L’amministratore è, a oggi, un professionista ai sensi della legge 4/2013. E’ il legale rappresentante del condominio nei rapporti con i terzi e in giudizio. La riforma (legge 220/2012) ha previsto requisiti molto chiari. Possono svolgere l’attività di amministratore di condominio colore che:

  • godono dei diritti civili; assenza di condanne per delitti contro la pubblica amministrazione, l’amministrazione della giustizia, la fede pubblica, il patrimonio, assenza di misure di prevenzione divenute definitive, di interdizione e inabilitazione e di protesti;
  • requisiti di “professionalità” (diploma di scuola secondaria, frequentazione di un corso, svolgimento di un’attività di formazione).

La legge 220/2012 autorizza anche le società a svolgere l’incarico di amministratore di condominio. In tal caso, i requisiti devono essere posseduti dai soci illimitatamente responsabili, dagli amministratori e dai dipendenti incaricati di svolgere le funzioni di amministrazione dei condominii a favore dei quali la società presta i servizi.
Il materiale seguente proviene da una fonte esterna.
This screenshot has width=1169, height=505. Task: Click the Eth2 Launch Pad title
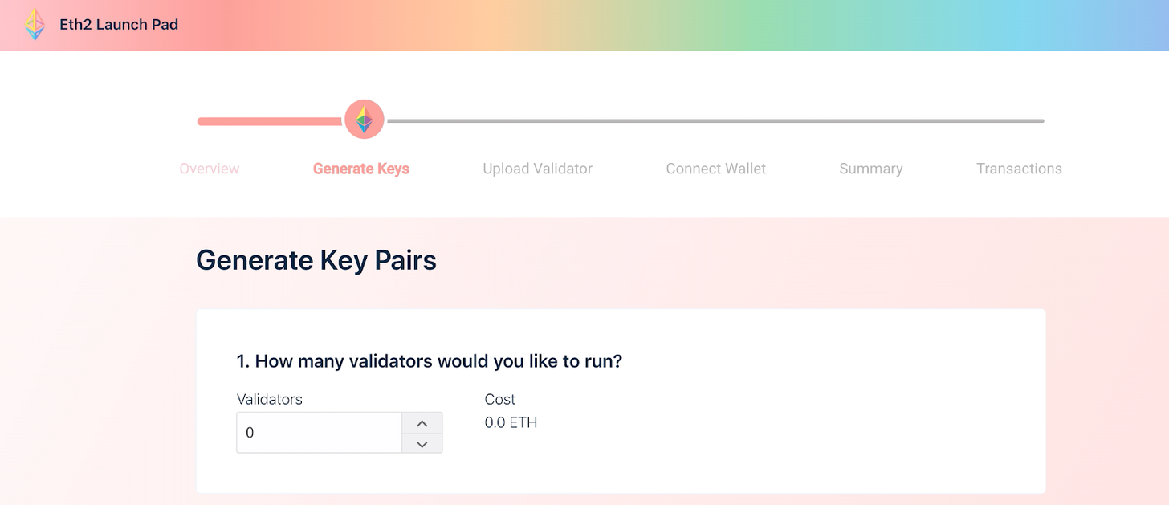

Non possono invece ricoprire tale incarico le società cooperative.

L’amministratore nominato dopo l’entrata in vigore della riforma, in assenza di revoca, si vede rinnovato l’incarico di un anno alla scadenza del primo.

Il condominio diventa tecnologico

I condomini, con una deliberazione assembleare che riunisca la maggioranza di cui al secondo comma dell’art. 1136 c.c. (maggioranza dei condomini intervenuti all’assemblea che, a loro volta, rappresentino almeno la metà del valore dell’edificio), possono fare in modo che l’amministratore attivi un sito internet del condominio, in modo da consentire agli aventi diritto di consultare ed estrarre copia in formato digitale dei documenti relativi all’amministrazione del condominio.

Le spese per l’attivazione e la gestione del sito internet sono ovviamente poste a carico dei condomini.

C’è però un’alternativa che appare più comoda ed economica, ovvero quella che sia ogni amministratore condominiale ad attivare un proprio sito internet, attraverso il quale ogni condomino può consultare la documentazione relativa al proprio condominio, ovviamente in maniera protetta tramite utilizzo di apposite credenziali di autenticazione.

 

Il rendiconto

L’amministratore ha l’obbligo di rendere il conto della sua gestione alla fine del suo mandato annuale della gestione. Egli deve inoltre convocare l’assemblea per la relativa approvazione entro centottanta giorni.

Il rendiconto si compone di:

  • un registro di contabilità (dove si annotano in ordine cronologico, entro trenta giorni, i singoli movimenti in entrata e in uscita),
  • un riepilogo finanziario (entrate/uscite con avanzo o disavanzo di cassa),
  • una nota sintetica esplicativa della gestione con l’indicazione dei rapporti in corso e delle questioni pendenti e dello stato patrimoniale nel quale evidenziare i debiti e i crediti, i fondi disponibili ed eventuali riserve.

L’amministratore ha l’obbligo di far transitare le somme ricevute a qualunque titolo, dai condomini o da terzi, su uno specifico conto corrente intestato al condominio.

Il rendiconto deve essere approvato dall’assemblea con il quorum di cui all’articolo 1136, comma 2 del codice civile in prima convocazione e (terzo comma) in seconda convocazione. Con lo  stesso quorum deliberativo l’assemblea approva lo stato di ripartizione delle spese che evidenzia i saldi attivi e negativi di fine gestione di ciascun condomino. Tale prospetto è necessario per ottenere il decreto ingiuntivo immediatamente esecutivo. A tal proposito, l’amministratore è tenuto ad agire per la riscossione forzata delle somme dovute dagli obbligati, entro sei mesi dalla chiusura dell’esercizio nel quale il credito esigibile è compreso.

L’assemblea condominiale può nominare un revisore che verifichi la contabilità del condominio con la maggioranza prevista dall’articolo 1136, comma 2 del codice civile e la relativa spesa è ripartita fra tutti i condomini in base ai millesimi di proprietà generale.

 

Deleghe

Ogni condomino può intervenire all’assemblea a mezzo di rappresentante, munito di delega scritta. Se i condomini sono più di venti, il delegato non può rappresentare più di un quinto dei condomini e dei millesimi. All’amministratore non possono essere conferite deleghe per la partecipazione a qualunque assemblea.

La delega può essere spedita via posta, meglio se raccomandata, oppure inoltrata a mezzo mail o fax, oltre che consegnata a mani al delegato.